The "classical" approach is to use a pair of point processes as described in
ftp://ftp.neuron.yale.edu/ted/book/revi ... xedref.pdf

A more up-to-date approach would be to exploit NEURON's
LinearMechanism class. You can read about this in the
Programmer's Reference, also known as Documentation if
you're using MSWin. The documentation may seem somewhat
obscure, but there is a GUI tool for dealing with it, called the
Linear Circuit Builder, which you get to by
NEURON Main Menu / Build / Linear Circuit
To learn how to use this tool, you may find it helpful
to work through the exercises
7. Linear Circuits 1 : Two electrode voltage clamp
and
Linear Circuits 2: Rectifying gap junction
which you'll find at
http://www.neuron.yale.edu/course/handson.html

> Would a modified version of an alpha synapse be suitable as a point process?

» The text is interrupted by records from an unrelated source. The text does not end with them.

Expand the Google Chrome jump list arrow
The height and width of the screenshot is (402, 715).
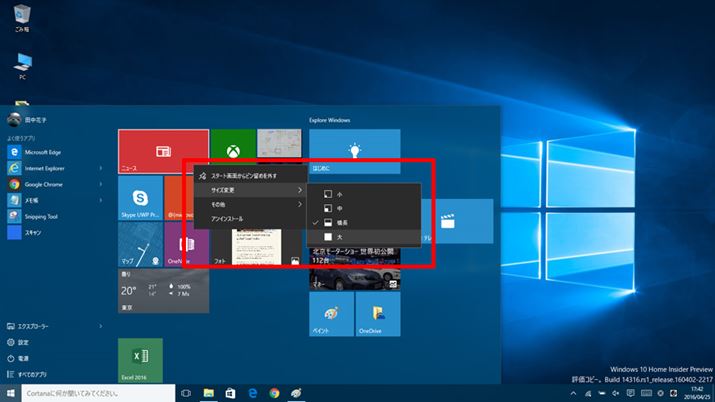(x=101, y=184)
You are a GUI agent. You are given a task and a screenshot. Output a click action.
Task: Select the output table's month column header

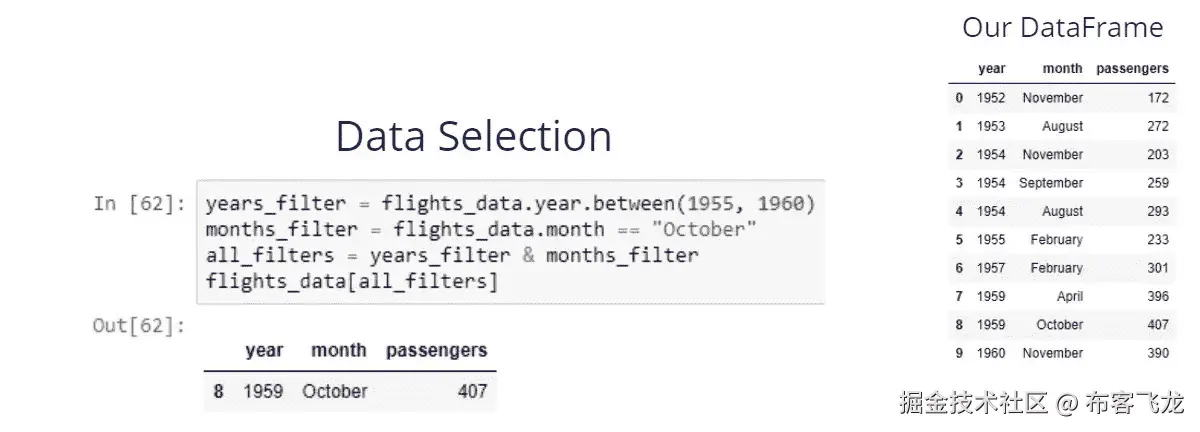pos(338,350)
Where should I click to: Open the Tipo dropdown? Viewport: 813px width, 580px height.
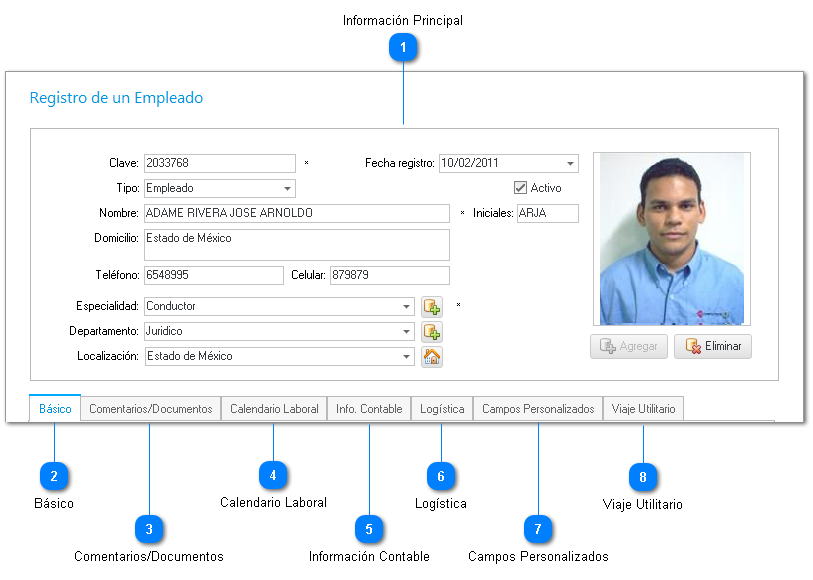(x=287, y=188)
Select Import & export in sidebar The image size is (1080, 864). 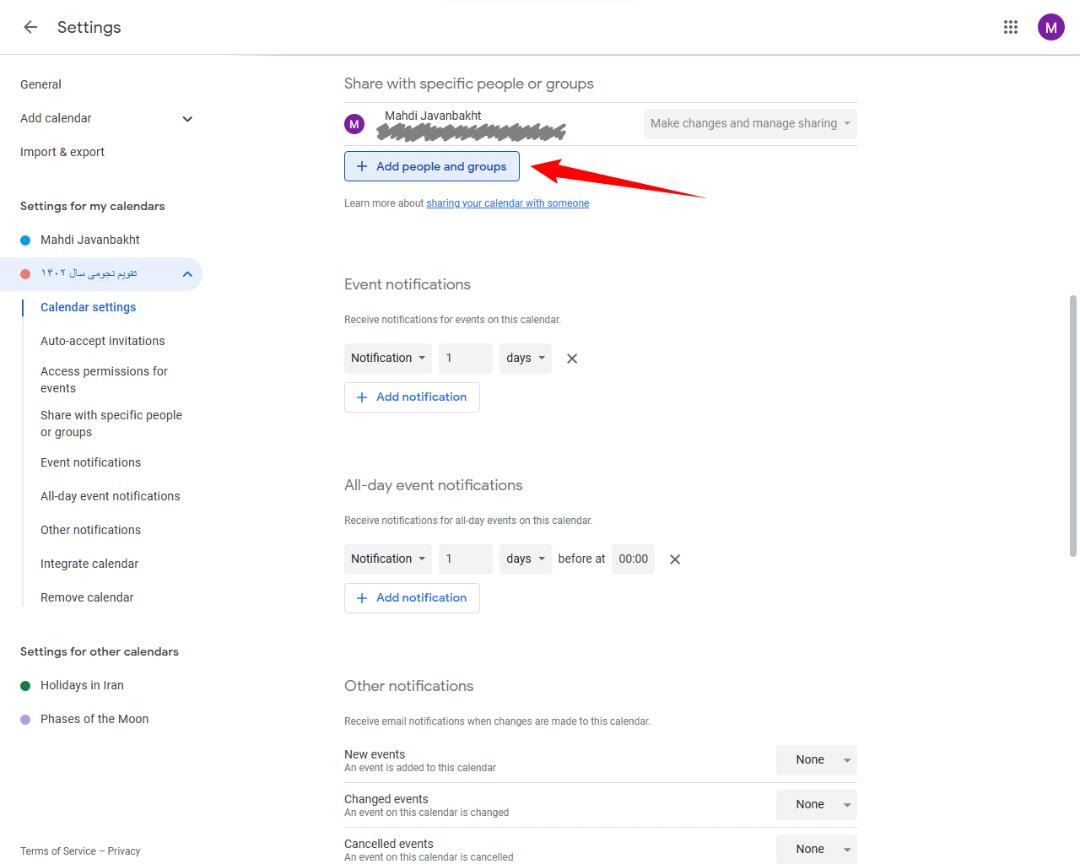tap(62, 152)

Sure, in the same sense that a wood frame building can
be converted to brick (you tear it down completely and
start from scratch). In other words, no.

[sweiss]

Hello,

I need to implement a network model with >20 electrically coupled neurons. Would it be more efficient to use the point process method (seems to work ok) or the linear mechanism method? What are the advantages? Do I sacrifice accuracy with one and computational speed with the other(switching to the sparse linear equation solver?)
I'm not clear on how to implement the linear mechanism method? It's clear that it can be done in the linear circuit builder but how about in hoc by implementing a linear mechanism? The rectified gap junction example code calls functions in the linear circuit builder but its difficult to figure out how to apply this directly to understanding how linear mechanism should be used to implement a gap junction. Can anyone post code to connect 2, single compartment neurons with a gap junction "resistor" using linear mechanism? Will this work for more than 2 cells?

Shennan

[hines]

For 20 cells connected by gap junctions it is hard to say whether the LinearMechanism or pairs of POINT_PROCESSs would be more efficient. The LinearMechanism has greater numerical stability and therefore the variable step method will probably be able to use larger time steps but only at the cost of many extra far off diagonal jacobian elements that might cause the gaussian elimination step to become rate limiting. Another slight performance hit will be due to the fact that the presence of a LinearMechanism will force the use of IDA instead of CVODES as the variable step method and also the use of the general sparse matrix solver instead of the default tree solver. Nevertheless, I would at least try it. It shouldn't be too difficult if you start from
http://senselab.med.yale.edu/SenseLab/M ... db\gap.hoc
The class only manages 1 gap junction but try it with a number of instances equal to the number of gap junctions you need. If it turns out to be superior to the POINT_PROCESS pairs, and you want to imrove it you can always transform the Gap class into a GapVector class so that only one LinearMechanism is needed for all the gap junctions.